[Screenshot grounding data]
↓↓↓
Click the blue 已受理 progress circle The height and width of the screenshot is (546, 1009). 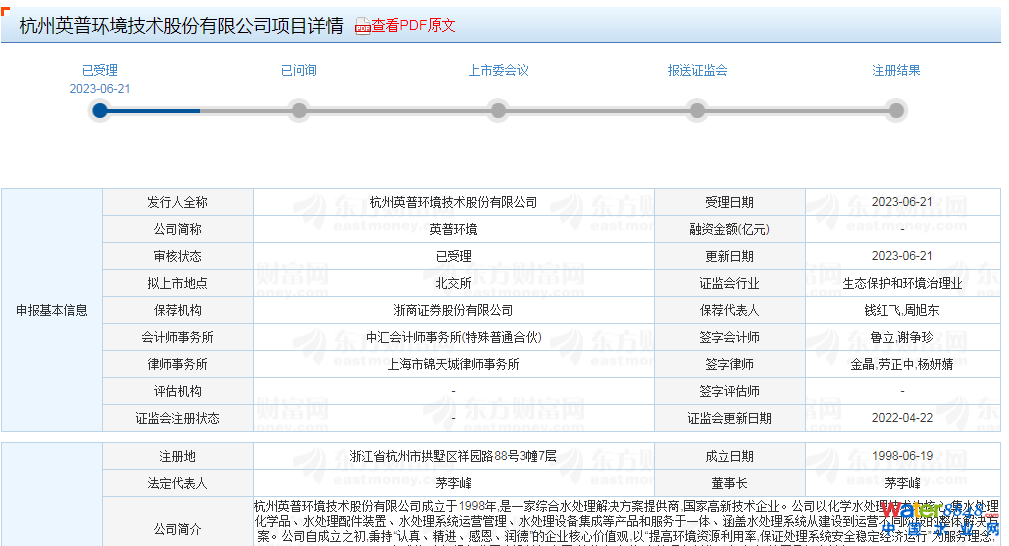(x=99, y=110)
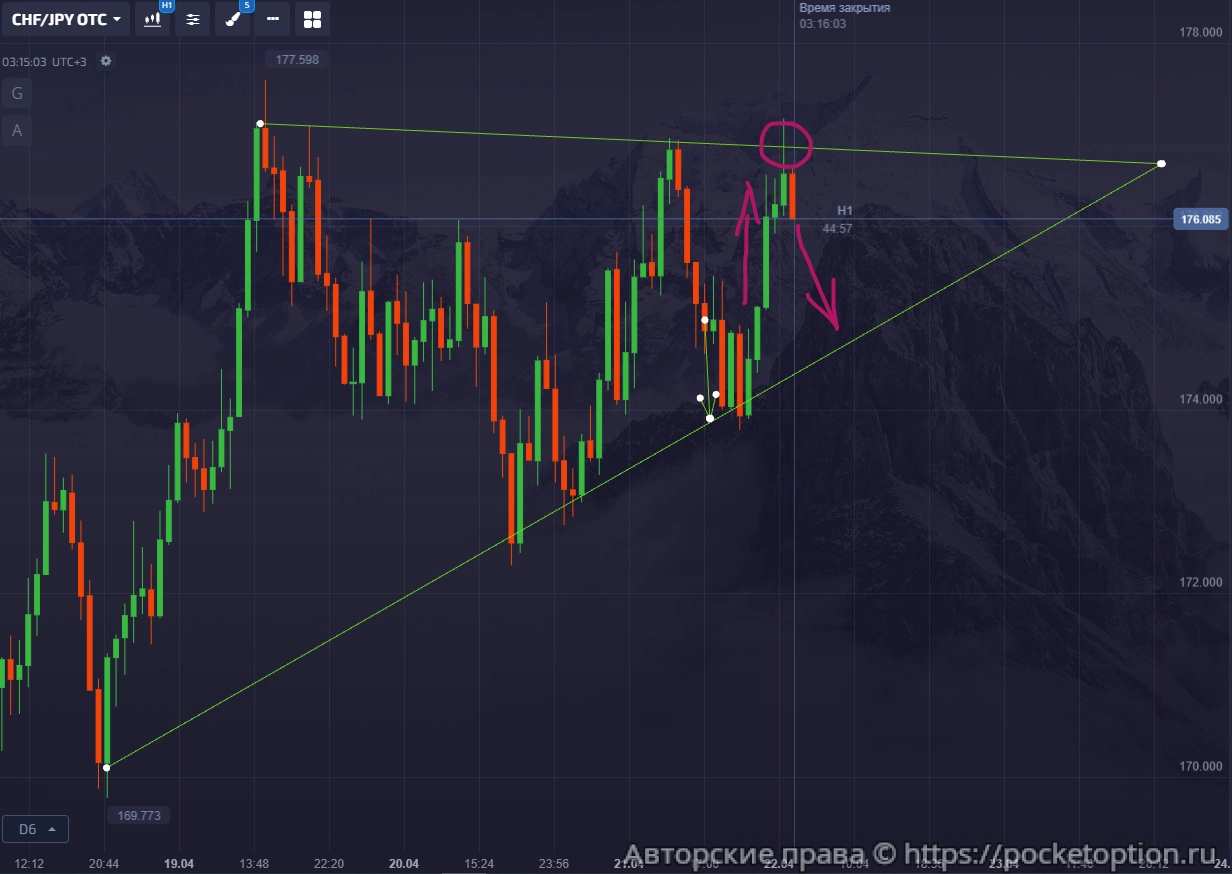Image resolution: width=1232 pixels, height=874 pixels.
Task: Click the pink circle drawing on chart
Action: click(785, 145)
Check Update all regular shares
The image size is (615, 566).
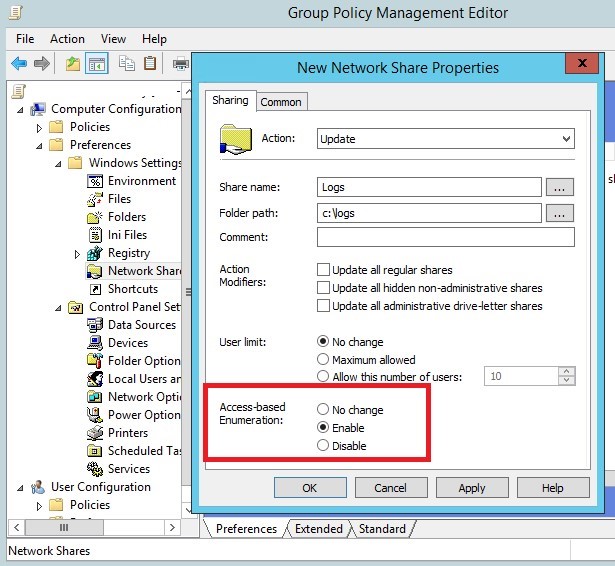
↑↑↑
The lines wanted run from the one with "Check Update all regular shares" through the final line of the data; repeat them word for word and skip every picture.

Check Update all regular shares
The image size is (615, 566).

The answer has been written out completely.